TASK TO CARRY OUT.
Write the rows from the line containing "What do you see at coordinates (626, 916)" through the line containing "center [626, 916].", both included, as a JSON list of strings with one string per line, skipping blank lines and omitting the pictures.

MATERIAL FOR THIS EXERCISE.

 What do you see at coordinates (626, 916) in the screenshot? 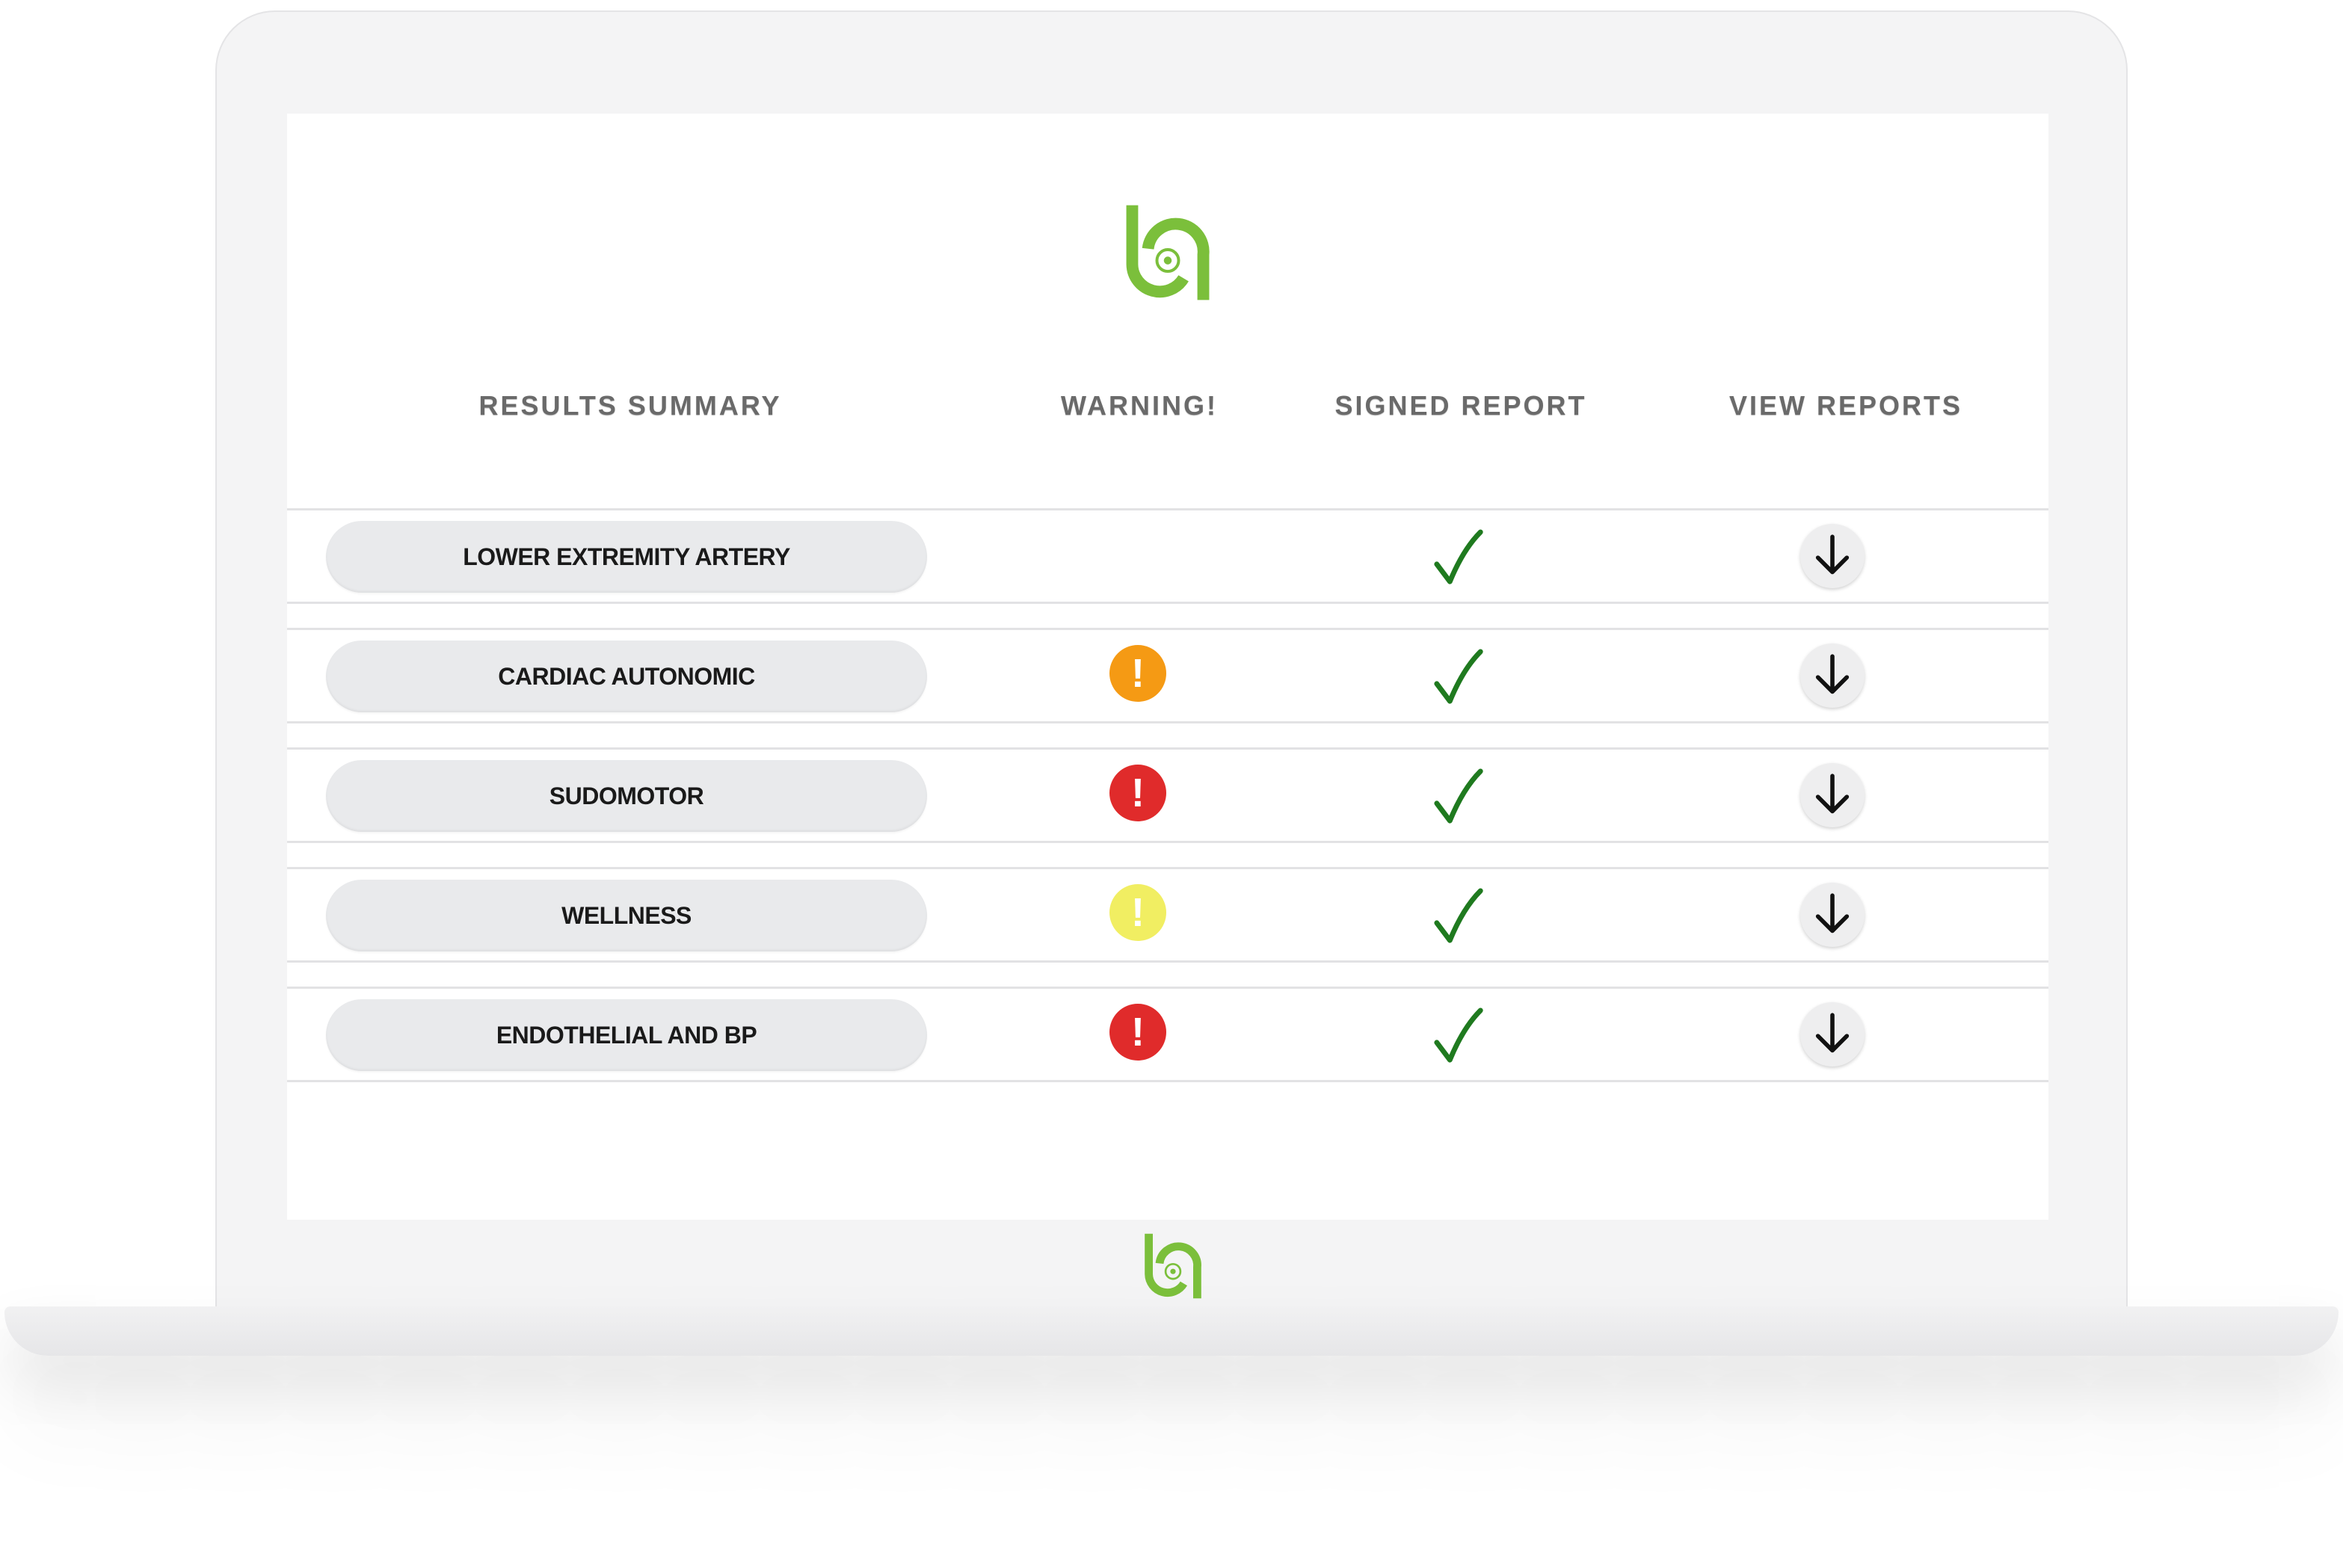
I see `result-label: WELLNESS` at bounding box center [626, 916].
...
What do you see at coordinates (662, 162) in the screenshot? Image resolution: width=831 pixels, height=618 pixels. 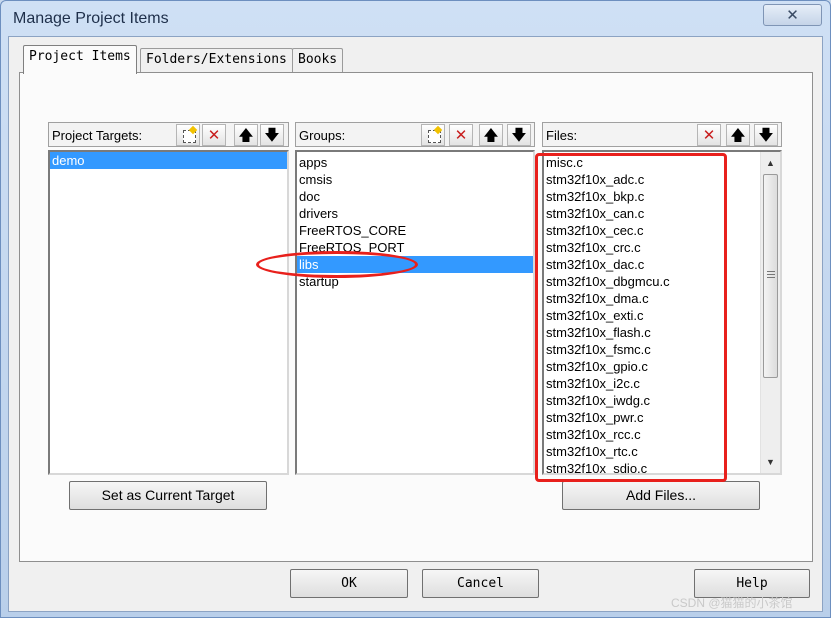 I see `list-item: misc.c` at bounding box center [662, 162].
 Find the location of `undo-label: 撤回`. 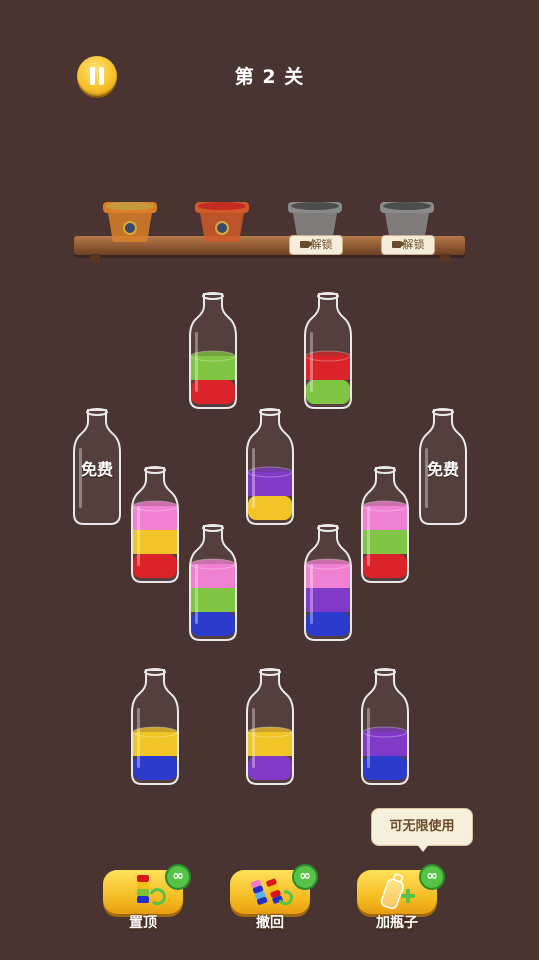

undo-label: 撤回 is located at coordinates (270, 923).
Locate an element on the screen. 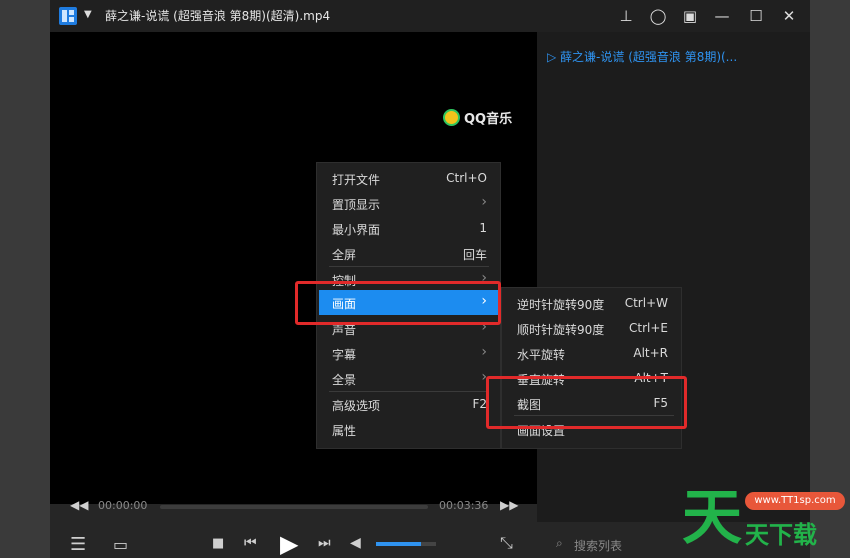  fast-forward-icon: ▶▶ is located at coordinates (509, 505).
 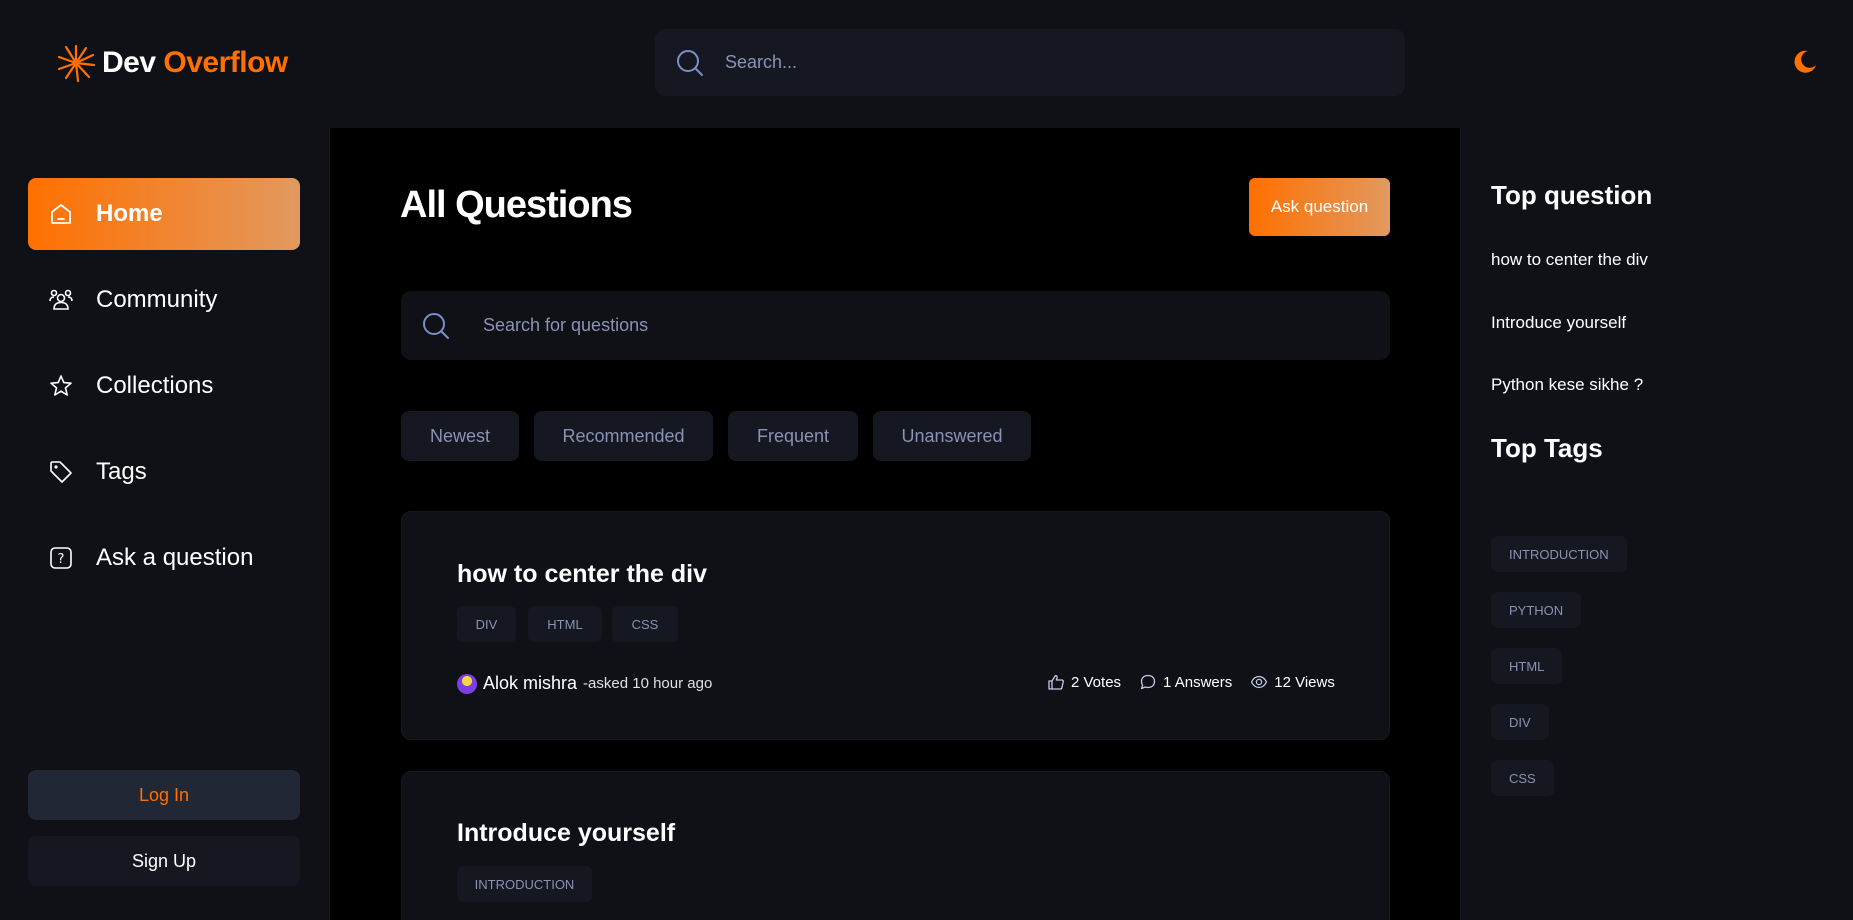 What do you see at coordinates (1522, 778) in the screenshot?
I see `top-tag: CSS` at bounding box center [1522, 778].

SOLUTION TO THE EXERCISE.
[
  " What do you see at coordinates (626, 916) in the screenshot? ",
  "I see `result-label: WELLNESS` at bounding box center [626, 916]."
]